M/S Hpcl vs Commissioner Of Central Excise, ... on 19 August, 2013

        

 
IN THE CUSTOMS, EXCISE & SERVICE TAX APPELLATE TRIBUNAL
WEST ZONAL BENCH AT MUMBAI
COURT NO. I

Application No. E/S/96568/13                       in Appeal No. E/87793/13

(Arising out of Order-in-Original No. 03/RN/COMMR/M-II/2013-14 dated 12.6.2013 passed by the Commissioner of Central Excise, Mumbai-II).

For approval and signature:

Honble Shri P.R. Chandrasekharan, Member (Technical)
Honble Shri Anil Choudhary, Member (Judicial)


======================================================
1. Whether Press Reporters may be allowed to see		:    No
the Order for publication as per Rule 27 of the
CESTAT (Procedure) Rules, 1982?

2.	Whether it should be released under Rule 27 of the	:    Yes	CESTAT (Procedure) Rules, 1982 for publication
	in any authoritative report or not?

3.	Whether their Lordships wish to see the fair copy	:    Seen
	of the order?

4.	Whether order is to be circulated to the Departmental	:    Yes
	authorities?
======================================================

M/s HPCL
Appellant

Vs.

Commissioner of Central Excise, Mumbai-II
Respondent

Appearance:
Shri T.C. Nair, Advocate
for Appellant

Shri B.S. Meena, Addl.

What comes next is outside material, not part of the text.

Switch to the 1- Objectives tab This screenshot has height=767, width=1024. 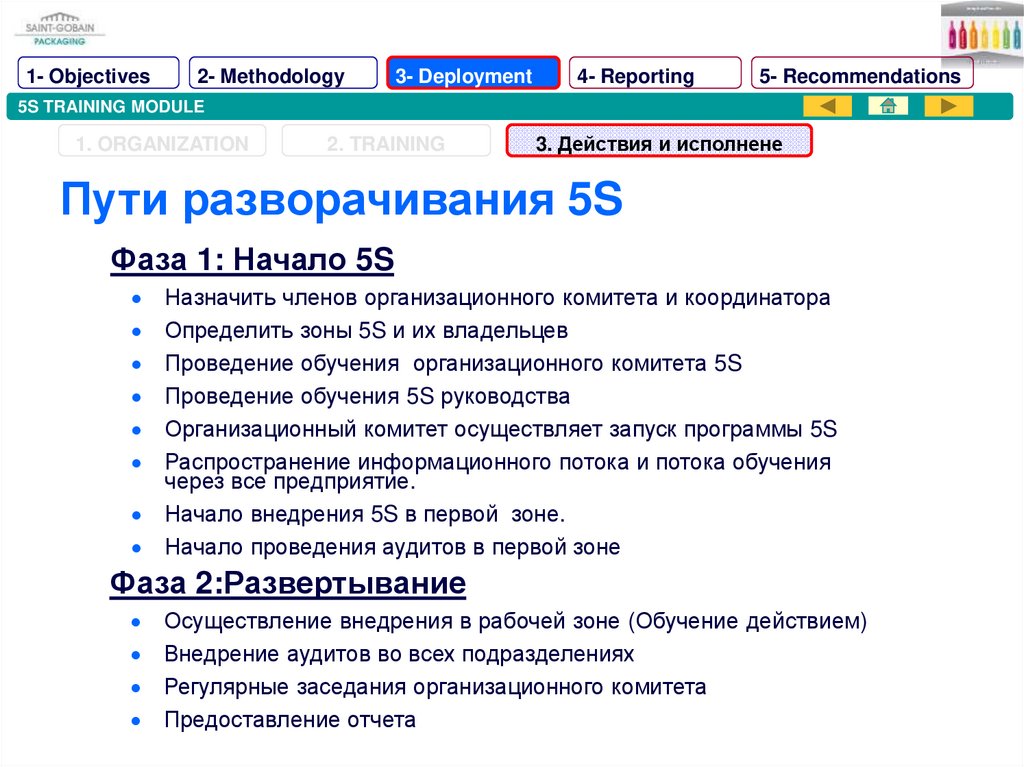pyautogui.click(x=98, y=76)

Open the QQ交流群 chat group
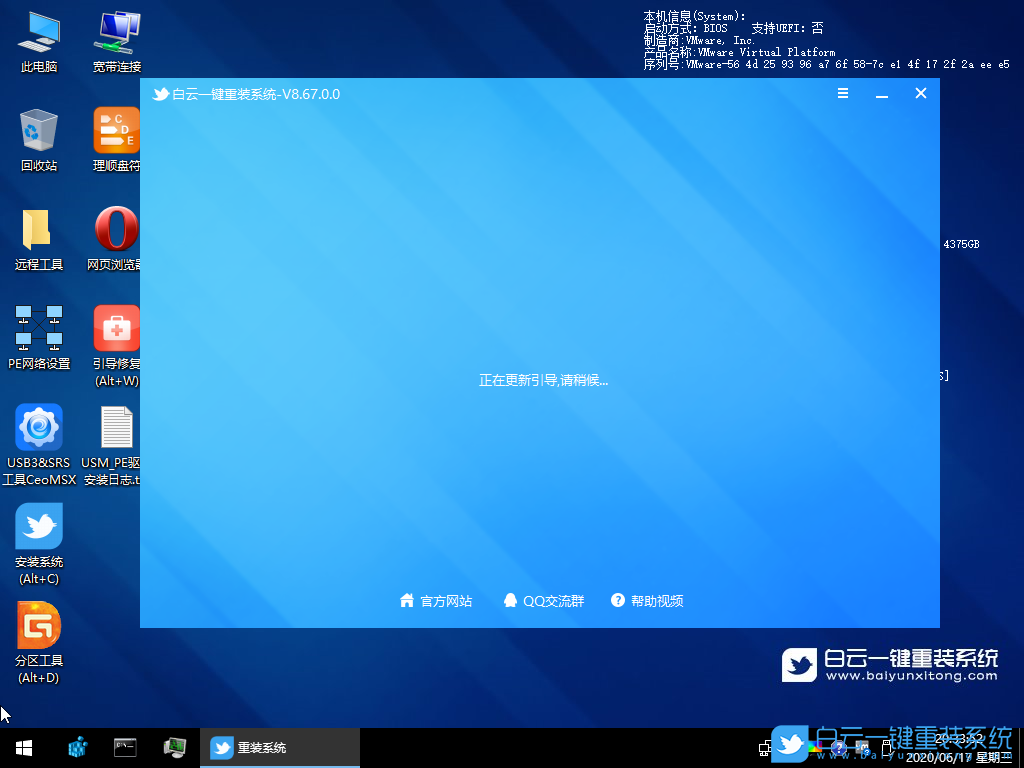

Commissioner (AR)
for Respondent


CORAM:
SHRI P.R. CHANDRASEKHARAN, MEMBER (TECHNICAL) 
SHRI ANIL CHOUDHARY, MEMBER (JUDICIAL) 


Date of Hearing: 19.08.2013   

Date of Decision: 19.08.2013  


ORDER NO.                                    

Per: P.R. Chandrasekharan

The appeal and stay petition are directed against Order-in-Original No. 03/RN/COMMR/M-II/2013-14 dated 12.6.2013 passed by the Commissioner of Central Excise, Mumbai-II.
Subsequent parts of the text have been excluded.